Over the last few years the American healthcare field has experienced several shifts in response to new legislation such as the Affordable Care Act. The most notable change is in urgent care or walk in clinics, which have swept the nation; there are an estimated 6,800 urgent care or walk in clinics in the U.S. with most of which located in free-standing buildings.
Short Wait Times
They call it urgent care for a reason: a survey found that 57% of urgent care patients waited no more than 15 minutes to be seen with 80% of all visits taking 60 minutes or less for full-treatment. Anyone that has ever been stuck waiting in an emergency room or doctor’s office knows the frustration, especially if every minute is spent in agony.
Hospitals have become targeted by many Americans without insurance who feel that fabricated expenses are simply ways to take advantage of patients. A simple inquiry into a search engine can reveal extreme hospital bill horror-stories that have charged patients as much as $15-25 per aspirin pill, $10 for the plastic cup the pills come in, and $20 every time a blood pressure cuff is used. The typical trip to the emergency room costs Americans an average of $1,500 — urgent care treatment on the other hand costs an average of under $150 for the same treatment.
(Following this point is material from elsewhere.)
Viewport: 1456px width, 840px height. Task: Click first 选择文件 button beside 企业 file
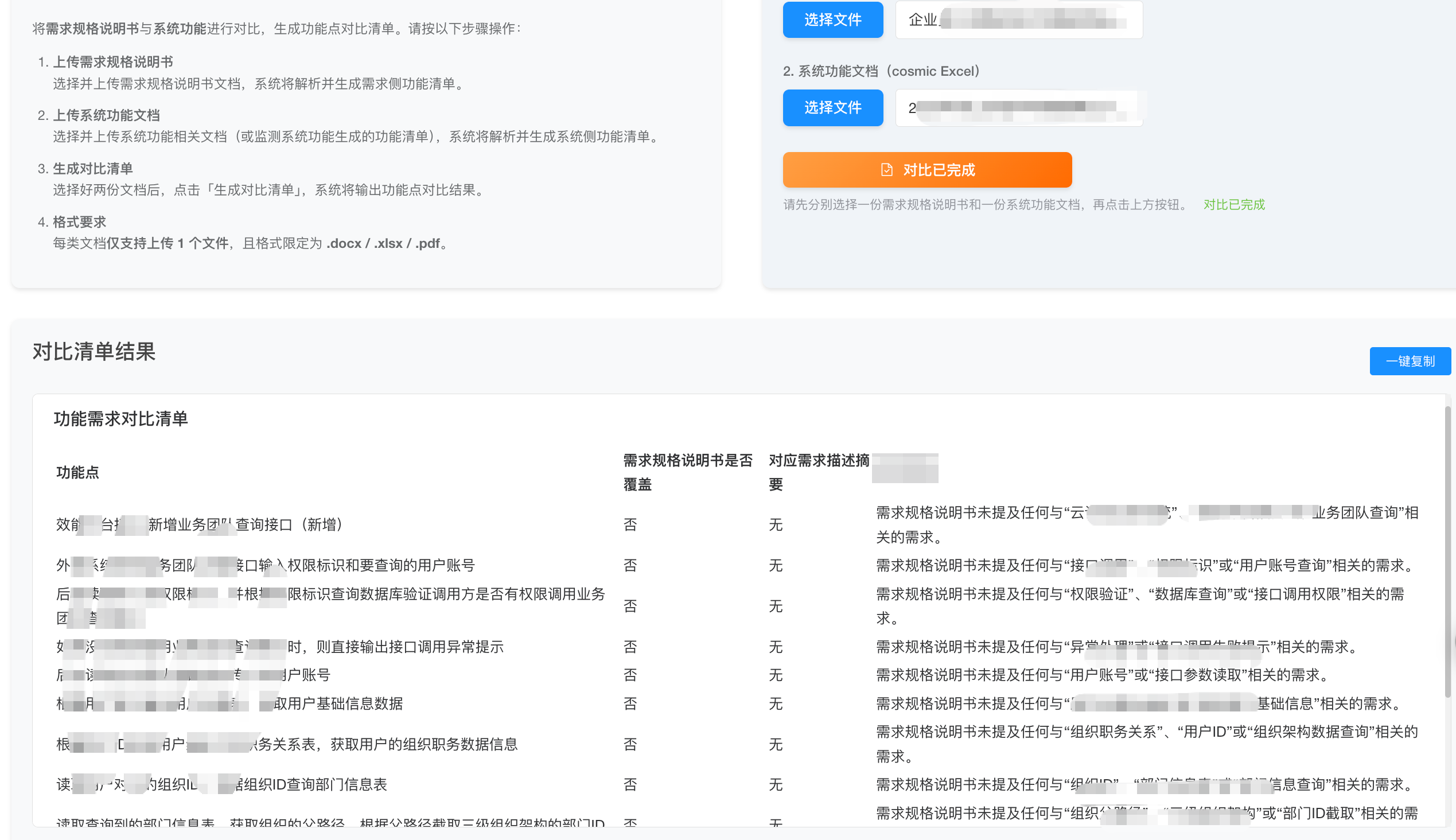click(832, 20)
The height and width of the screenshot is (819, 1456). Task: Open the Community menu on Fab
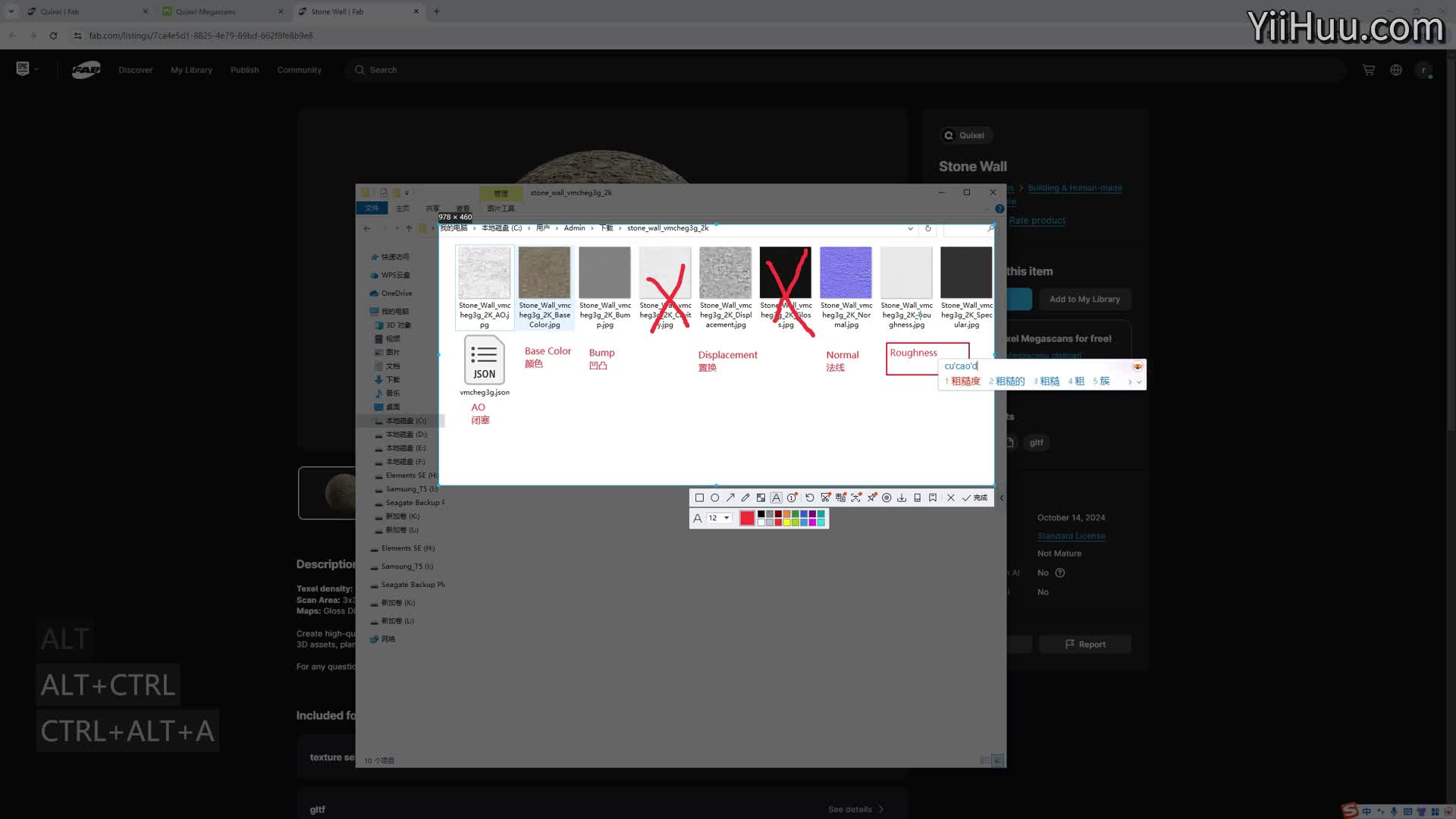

Many people have become so conditioned by the traditional healthcare system that they believe that there must be some kind of catch to urgent care. In truth, nearly two out of every three urgent care centers employ a mix of physicians, nurses, or physician assistants with 65% of centers having at least one physician on-site at all times. Americans need to realize that the urgent care movement is indeed a movement inspired within the healthcare system; 90% of the people who own these centers are physicians or groups of doctors dedicating to changing the way medicine is practiced. While primary care physicians and hospitals certainly have their place in American healthcare, urgent care emerges alongside of these providers to give patients an alternative option; this in turn leads to a more comprehensive healthcare system that is better suited to put the patient first — not money.